Kısacası bir şeyler tüketirken biraz daha bilinçli davranmak, her yerde denk gelinen kimi cümlelerin altındaki doluluğu idrak etmek gerektiğine inanıyorum. Bu nedenle yalnızca düşünürken bile bir başka Chuck Schuldiner olmayacağı gerçeği farklı birçok düşünce ile birleşerek tüylerimi ürpertiyor.
Her bir DEATH yazısında istisnasız bir şekilde Chuck’ın metal müziğe nasıl yön verdiğinden, kaç kişiye bu işin nasıl yapılması gerektiğini öğrettiğinden, insan zihninde daha önce önünden bile geçilmemiş odaların kapılını nasıl açtığından bahsediliyor ve bu bir tesadüf değil. Bazı şeyler tekrarlandıkça anlamını kaybediyor olsa da Chuck’ın başardığı işin tekrarı veya benzeri olmadığı ve olmayacağı için bu kadar üzerinde duruluyor.
Açıkçası DEATH veya Chuck ile aramda özel hiçbir bağ yok ve DEATH müziğinin hayatımda aşırı önemli bir yeri de yok. Yani tarifsiz bir sevgim olmasına karşın çok özel anlamlar yükleyerek içselleştirdiğim ve artık hayatımın bir parçası haline gelmiş olan DEATH materyalı sayısı çok fazla değil. Buna karşın DEATH’den ve Chuck’tan daha fazla müzik yapabilen bir metal grubu olduğunu hiç sanmıyorum.

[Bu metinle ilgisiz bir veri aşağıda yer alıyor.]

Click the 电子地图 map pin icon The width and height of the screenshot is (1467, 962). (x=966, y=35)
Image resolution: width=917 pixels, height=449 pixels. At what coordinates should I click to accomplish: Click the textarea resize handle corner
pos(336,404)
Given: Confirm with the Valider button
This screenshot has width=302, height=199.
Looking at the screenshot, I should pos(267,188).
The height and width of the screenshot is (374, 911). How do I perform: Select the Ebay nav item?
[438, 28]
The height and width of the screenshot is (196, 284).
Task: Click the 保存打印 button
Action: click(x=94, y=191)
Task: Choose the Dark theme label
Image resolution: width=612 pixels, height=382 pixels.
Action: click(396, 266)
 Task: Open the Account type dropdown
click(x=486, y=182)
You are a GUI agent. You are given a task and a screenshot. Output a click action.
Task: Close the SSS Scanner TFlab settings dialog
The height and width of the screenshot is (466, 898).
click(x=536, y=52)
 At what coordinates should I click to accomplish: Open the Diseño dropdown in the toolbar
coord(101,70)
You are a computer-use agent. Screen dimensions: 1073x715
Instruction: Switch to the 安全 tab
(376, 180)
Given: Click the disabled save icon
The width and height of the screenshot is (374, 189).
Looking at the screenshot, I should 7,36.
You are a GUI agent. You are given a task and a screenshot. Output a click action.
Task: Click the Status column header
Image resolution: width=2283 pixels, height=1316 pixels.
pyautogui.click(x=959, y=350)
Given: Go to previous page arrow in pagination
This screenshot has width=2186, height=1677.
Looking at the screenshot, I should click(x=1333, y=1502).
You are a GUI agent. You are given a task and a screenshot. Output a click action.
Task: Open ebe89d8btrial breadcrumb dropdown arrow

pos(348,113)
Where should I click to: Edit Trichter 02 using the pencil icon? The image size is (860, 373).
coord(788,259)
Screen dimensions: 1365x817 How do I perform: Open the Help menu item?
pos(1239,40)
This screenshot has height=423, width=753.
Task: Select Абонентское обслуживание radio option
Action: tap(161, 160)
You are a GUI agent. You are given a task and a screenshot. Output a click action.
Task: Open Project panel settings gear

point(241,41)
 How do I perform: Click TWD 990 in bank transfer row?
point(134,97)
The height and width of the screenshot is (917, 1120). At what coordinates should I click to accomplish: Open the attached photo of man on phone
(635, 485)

Bu da hem tüm gruplar arasında belki de en çok saygı duyduğum ismin DEATH olmasını ve ıssız adaya düşme geyiklerinde yanıma hangi albümleri alacağım sorulduğuna işin içinden çıkamazsam rahatlıkla DEATH diyebilmemi sağlıyor. Bir metalcinin isteyip de DEATH’in sunmadığı bir şey yok çünkü.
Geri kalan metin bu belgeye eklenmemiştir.